Die Zustimmungswerte des brasilianischen Präsidenten Michel Temer sind im Keller. Vor gut einem Jahr, am 12. Mai 2016, übernahm er als Vizepräsident übergangsweise das höchste Amt im Staat von Dilma Rousseff, die aufgrund eines Amtsenthebungsverfahrens suspendiert wurde. Drei Monate später wurde er von Senat und Parlament zum neuen Präsidenten gewählt – ohne dafür jemals von der Bevölkerung legitimiert worden zu sein.

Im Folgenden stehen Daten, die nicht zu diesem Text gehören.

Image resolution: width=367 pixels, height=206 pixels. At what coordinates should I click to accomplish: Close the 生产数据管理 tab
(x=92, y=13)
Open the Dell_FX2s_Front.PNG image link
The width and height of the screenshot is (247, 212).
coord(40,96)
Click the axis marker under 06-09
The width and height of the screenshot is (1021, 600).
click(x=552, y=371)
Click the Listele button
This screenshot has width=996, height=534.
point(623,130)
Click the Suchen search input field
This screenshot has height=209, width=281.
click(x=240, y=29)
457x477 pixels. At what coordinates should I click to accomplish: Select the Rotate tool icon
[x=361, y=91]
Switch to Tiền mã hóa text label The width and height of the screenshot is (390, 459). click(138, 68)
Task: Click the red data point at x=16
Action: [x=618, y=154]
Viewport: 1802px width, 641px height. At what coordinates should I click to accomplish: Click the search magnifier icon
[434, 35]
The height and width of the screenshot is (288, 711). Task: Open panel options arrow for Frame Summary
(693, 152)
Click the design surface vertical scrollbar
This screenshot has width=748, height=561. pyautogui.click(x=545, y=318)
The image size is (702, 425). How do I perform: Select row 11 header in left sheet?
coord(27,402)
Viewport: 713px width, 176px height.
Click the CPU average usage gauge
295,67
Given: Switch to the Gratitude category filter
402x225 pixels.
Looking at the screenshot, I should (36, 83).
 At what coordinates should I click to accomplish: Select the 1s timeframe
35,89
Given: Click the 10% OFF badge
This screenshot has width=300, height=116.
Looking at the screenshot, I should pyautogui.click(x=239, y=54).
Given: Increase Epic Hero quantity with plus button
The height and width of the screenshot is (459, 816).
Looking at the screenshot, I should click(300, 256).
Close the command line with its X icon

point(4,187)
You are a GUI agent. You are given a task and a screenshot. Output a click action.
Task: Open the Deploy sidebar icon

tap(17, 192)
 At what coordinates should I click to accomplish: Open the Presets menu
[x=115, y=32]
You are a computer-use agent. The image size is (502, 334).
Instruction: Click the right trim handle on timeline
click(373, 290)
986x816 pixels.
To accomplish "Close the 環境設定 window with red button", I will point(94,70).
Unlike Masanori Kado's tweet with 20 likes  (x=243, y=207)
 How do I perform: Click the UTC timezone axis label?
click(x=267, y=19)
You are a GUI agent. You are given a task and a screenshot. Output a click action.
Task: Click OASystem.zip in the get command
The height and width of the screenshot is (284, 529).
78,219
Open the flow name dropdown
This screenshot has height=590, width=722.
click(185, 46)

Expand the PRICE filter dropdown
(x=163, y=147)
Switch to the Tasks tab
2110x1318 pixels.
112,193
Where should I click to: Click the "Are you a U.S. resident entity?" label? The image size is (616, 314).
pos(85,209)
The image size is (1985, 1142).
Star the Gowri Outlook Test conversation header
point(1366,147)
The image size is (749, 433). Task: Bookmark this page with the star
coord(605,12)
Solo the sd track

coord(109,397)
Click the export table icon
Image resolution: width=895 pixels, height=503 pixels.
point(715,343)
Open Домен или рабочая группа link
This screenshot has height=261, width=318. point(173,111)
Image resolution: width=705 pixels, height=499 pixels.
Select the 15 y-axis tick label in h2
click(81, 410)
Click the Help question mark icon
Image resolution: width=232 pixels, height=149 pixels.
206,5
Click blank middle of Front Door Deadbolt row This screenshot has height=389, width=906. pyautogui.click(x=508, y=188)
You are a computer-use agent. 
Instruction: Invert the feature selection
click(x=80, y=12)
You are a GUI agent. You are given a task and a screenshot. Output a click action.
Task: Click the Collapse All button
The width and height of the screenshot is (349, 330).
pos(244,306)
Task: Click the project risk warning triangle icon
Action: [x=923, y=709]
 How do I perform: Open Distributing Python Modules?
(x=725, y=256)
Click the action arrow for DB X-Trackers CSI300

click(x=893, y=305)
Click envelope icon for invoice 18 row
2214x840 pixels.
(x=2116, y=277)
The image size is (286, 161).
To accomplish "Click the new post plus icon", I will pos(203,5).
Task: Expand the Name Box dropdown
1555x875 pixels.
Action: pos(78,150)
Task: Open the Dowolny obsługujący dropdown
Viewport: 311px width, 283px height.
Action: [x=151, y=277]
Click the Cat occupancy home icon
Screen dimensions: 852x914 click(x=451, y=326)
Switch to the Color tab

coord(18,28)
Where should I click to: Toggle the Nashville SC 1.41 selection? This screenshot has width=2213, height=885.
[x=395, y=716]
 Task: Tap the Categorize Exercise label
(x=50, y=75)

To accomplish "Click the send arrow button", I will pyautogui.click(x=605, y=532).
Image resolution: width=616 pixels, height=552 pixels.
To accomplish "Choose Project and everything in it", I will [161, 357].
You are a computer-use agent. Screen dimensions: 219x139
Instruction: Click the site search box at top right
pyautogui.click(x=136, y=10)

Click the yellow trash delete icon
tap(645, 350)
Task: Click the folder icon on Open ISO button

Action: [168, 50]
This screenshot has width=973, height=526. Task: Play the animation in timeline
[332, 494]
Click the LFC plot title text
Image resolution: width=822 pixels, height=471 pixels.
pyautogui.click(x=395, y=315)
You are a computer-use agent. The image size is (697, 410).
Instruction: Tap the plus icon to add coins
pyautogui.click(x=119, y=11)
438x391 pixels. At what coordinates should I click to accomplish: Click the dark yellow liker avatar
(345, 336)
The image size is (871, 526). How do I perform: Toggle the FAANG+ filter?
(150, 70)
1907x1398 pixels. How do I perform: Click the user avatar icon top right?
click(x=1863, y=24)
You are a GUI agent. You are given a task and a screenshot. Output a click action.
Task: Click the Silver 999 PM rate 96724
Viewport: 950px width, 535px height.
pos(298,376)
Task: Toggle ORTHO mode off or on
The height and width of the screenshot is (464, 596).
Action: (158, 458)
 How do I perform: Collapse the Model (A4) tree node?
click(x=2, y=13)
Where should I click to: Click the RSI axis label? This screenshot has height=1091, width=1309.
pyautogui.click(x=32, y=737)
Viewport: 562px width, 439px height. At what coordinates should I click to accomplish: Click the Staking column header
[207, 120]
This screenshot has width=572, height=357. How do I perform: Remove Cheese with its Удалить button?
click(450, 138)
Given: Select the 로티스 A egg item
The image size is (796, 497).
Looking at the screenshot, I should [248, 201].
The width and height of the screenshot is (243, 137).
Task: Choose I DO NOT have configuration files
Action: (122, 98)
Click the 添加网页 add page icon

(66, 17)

Unbeliebter Präsident mit hartem Sparkurs
Er wurde mit der Unterstützung der rechten und neoliberalen Parlamentsfraktionen, den bürgerlichen Medien, der Justiz und der einheimischen und multinationalen Großunternehmen an die Macht geputscht. Seine Aufgabe war klar: Mit einem brutalen Spar- und Kürzungsplan sollten die Massen für die größte Krise des brasilianischen Kapitalismus seit den 30ern zahlen und damit gleichzeitig ihre nach Jahren des wirtschaftlichen Aufschwungs gestiegenen Erwartungen gebremst werden. Diese drückte sich in der Jugendbewegung 2013, dem Anstieg von Arbeitskämpfen und den Wahlerfolgen der linksreformistischen PSOL aus. Konkret setzte er schon Ende 2016 ein Gesetz durch, mit dem die Haushaltskosten für Bildung und Gesundheit für 30 Jahre eingefroren werden. Oben auf seiner Liste steht zudem die Privatisierung zahlreicher Staatsbetriebe sowie die Freigabe der Ölfelder an der brasilianischen Atlantikküste für imperialistische Konzerne an.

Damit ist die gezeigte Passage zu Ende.